Of course you didn’t!
Google is now using it to make a big splash in the giant market research money pool. If you’re not in market research, your reaction might be something like: Um, ok??
If you don’t care about market research, why should you care about this news? Because it’s yet another example of Google’s reach into more and more sectors of our economy.
Here’s how the market research product works:
They target market research respondents (for those of you not in this industry, think about the people with clipboards who might approach you in the mall, or the amusement park, or in my case recently, the nature and science museum) using all their “inferred demographic data.” That is, everything they know about you from reading your Gmails and your YouTube and Chrome searches and whatever else they must know about you. (And presumably those new privacy policies are feeding into this: making me thump my head with an embarrassingly late understanding about their motives.)

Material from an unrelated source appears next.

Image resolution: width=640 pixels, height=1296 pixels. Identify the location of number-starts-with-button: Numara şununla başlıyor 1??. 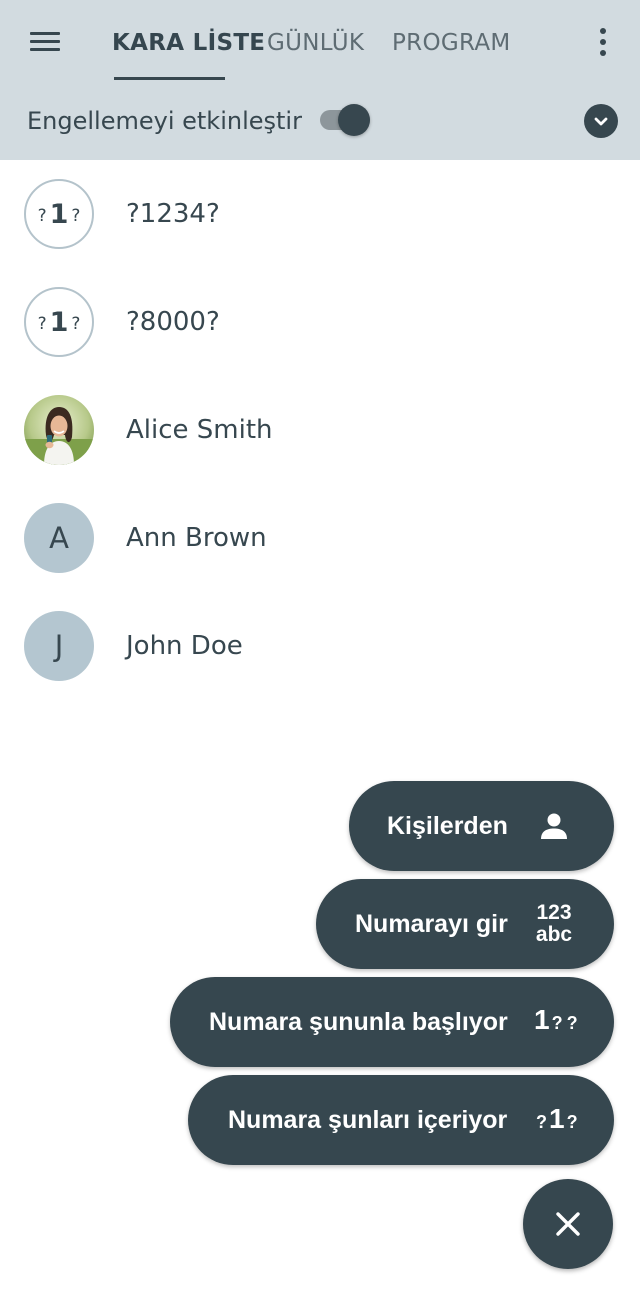
(392, 1022).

So then they offer those respondents access to firewalled content in exchange for their answering short market research questions. The content providers make some money off the exchange, the respondents get access to some cool content, and the clients get a statistically significant answer to their burning business questions.
I haven’t seen many people outside the market research world talking about this, which is why I’m writing about it.
To me, it’s an astonishing move by Google into ever-more moneymaking industries. But I’m easily astonished. If I were Google, with my hand in ALL THAT DATA, I’d want to monetize it in as many ways possible–till Congress tells me to stop. So of course they’re going into market research. One wonders what else they’ll do with it.
But Google’s control over so many sectors of our lives is really incredible: they give us ways to connect with each other (Gmail, Android), they give us all the content we want to share (YouTube, Chrome, GoogleBooks, etc.), they give their ad partners all our information, and now they connect the content providers with the retailers who want to learn even more about us, with our permission.
I know that much, much more money will continue to circulate in the B2B space, not the consumer entertainment/electronics/retail purchasing space. But with this market research product, Google is slowly creeping into there too.
I saw the best minds of my generation find in the starry dynamo new ways to make hysterical money.